Theory indicates that the market-implied outlook is expected to have a negative bias because investors, in aggregate, are risk averse and thus tend to pay more than fair value for downside protection. There is no way to measure the magnitude of this bias, or whether it is even present, however. The expectation of a negative bias reinforces the bullish interpretation of this outlook.
The market-implied outlook to the middle of 2023, calculated using the prices of options that expire on June 16, 2023, has a smaller bullish tilt than the short-term outlook. The expected volatility calculated from this outlook is 35.3% (annualized).
Market-implied price return probabilities for TXN for the 8.5-month period from now until June 16, 2023. The negative return side of the distribution has been rotated about the vertical axis (Source: Author’s calculations using options quotes from ETrade)
The market-implied outlooks to mid-January and to mid-June of 2023 are bullish, although the bullish tilt is less pronounced for the longer outlook. The expected volatility is stable at about 35% to 36%. At these high levels of volatility, selling covered calls will provide fairly high income. The bid price for the June 16, 2023 call option with a strike of $175 is $11.05. At TXN’s current price of $158.41 (the price when I pulled the options quotes), selling these calls against a long position in TXN provides 7% in premium income ($11.05 / $158.41) over 8.5 months (9.9% annualized income), while retaining 10.5% of potential price appreciation.

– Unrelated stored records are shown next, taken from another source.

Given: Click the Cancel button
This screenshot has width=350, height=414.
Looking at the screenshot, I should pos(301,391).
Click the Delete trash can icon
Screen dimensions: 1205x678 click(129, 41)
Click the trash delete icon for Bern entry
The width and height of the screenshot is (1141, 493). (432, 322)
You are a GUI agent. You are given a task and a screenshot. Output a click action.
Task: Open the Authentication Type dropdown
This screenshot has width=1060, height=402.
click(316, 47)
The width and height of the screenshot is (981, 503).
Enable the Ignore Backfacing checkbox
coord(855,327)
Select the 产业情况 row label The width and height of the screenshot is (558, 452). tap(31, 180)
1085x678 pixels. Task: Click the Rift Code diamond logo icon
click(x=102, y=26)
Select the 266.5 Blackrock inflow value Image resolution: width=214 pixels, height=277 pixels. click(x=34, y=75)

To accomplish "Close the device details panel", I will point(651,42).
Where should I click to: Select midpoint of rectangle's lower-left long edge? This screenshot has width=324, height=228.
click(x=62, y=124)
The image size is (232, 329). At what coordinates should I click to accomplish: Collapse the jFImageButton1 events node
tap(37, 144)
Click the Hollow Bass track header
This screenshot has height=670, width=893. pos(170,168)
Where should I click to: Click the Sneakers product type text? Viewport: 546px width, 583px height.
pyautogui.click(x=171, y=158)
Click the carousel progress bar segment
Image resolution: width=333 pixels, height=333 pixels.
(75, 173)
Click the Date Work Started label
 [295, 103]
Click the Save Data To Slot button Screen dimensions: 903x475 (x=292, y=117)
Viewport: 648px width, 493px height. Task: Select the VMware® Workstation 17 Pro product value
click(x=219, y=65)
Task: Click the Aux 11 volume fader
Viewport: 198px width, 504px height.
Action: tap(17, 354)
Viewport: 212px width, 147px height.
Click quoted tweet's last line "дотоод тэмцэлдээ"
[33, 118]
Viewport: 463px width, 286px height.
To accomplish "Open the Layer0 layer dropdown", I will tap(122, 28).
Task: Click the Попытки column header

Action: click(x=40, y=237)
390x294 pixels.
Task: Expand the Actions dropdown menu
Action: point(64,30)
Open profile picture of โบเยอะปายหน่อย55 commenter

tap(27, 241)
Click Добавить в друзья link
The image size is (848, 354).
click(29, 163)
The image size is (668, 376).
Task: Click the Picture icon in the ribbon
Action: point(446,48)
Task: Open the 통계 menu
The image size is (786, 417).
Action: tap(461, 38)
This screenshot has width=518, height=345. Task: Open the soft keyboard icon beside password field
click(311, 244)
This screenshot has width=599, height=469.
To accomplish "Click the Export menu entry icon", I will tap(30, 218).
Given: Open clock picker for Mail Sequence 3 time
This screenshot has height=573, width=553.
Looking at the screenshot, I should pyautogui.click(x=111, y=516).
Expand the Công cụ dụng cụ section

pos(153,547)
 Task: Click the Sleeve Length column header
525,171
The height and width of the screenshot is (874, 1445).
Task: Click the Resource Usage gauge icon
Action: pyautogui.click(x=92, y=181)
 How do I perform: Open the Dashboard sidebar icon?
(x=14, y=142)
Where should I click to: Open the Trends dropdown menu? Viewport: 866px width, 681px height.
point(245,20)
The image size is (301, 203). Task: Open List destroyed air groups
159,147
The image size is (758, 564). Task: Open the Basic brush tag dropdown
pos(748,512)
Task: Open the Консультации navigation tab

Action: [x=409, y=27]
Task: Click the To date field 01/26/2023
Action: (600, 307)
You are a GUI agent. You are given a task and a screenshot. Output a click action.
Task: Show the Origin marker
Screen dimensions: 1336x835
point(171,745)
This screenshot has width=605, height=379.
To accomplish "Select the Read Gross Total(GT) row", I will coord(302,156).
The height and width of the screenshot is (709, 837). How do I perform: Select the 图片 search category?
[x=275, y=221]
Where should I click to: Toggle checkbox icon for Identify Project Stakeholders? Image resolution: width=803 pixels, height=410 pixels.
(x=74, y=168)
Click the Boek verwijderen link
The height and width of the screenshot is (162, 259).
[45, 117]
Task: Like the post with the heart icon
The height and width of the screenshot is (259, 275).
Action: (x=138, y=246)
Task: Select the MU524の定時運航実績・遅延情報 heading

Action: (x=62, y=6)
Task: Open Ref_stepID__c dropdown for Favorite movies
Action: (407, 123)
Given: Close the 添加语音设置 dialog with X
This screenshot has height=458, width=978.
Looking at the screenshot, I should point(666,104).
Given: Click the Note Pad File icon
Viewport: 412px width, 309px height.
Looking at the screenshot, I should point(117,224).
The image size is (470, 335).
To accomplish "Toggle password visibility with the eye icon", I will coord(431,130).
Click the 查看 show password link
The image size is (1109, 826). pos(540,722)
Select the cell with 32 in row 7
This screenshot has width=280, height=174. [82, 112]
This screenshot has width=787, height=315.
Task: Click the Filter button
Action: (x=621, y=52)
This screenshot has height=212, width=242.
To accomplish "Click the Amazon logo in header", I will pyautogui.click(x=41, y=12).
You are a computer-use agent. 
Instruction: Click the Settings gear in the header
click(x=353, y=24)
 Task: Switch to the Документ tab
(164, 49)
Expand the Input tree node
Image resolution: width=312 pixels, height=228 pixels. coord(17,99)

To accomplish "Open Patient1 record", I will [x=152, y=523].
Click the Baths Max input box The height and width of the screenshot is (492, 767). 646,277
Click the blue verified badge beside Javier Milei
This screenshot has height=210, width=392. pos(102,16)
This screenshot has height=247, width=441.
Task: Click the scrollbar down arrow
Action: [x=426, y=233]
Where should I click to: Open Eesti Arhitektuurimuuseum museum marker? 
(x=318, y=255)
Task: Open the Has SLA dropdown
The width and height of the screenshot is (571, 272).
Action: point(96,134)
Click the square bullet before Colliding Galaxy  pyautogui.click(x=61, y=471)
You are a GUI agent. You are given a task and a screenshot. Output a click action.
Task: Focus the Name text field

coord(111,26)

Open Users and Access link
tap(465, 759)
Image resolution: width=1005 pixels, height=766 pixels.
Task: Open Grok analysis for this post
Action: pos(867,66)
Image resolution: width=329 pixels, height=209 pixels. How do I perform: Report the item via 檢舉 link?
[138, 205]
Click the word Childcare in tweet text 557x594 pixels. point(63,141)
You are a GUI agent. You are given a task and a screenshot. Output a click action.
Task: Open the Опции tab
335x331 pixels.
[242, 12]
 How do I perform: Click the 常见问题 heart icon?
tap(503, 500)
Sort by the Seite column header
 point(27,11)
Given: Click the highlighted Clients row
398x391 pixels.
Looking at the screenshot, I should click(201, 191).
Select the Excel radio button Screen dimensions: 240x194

It has been a bleak year for investors holding semiconductor stocks, but TXN has been a bright spot. While the consensus outlook is for an earnings decline in 2023 and slower earnings growth over the next several years, there are reasons to believe that TXN can deliver decent returns to shareholders. The Wall Street consensus rating is a mixed bag. ETrade calculates a consensus buy rating, but Seeking Alpha comes out with a hold for TXN. The consensus 12-month price targets from Seeking Alpha and ETrade are very close, however, indicating an expected total return of 18% over the next year. Even though expected growth is muted, the consensus view indicates solid potential gains from the current reduced share price. Taking the consensus price target at face value, TXN meets my buy threshold for an attractive risk-return, with the expected total return slightly right at ½ the expected volatility (35%-36%). The market-implied outlooks to mid-January and to mid-June are bullish. I am maintaining my buy rating for TXN.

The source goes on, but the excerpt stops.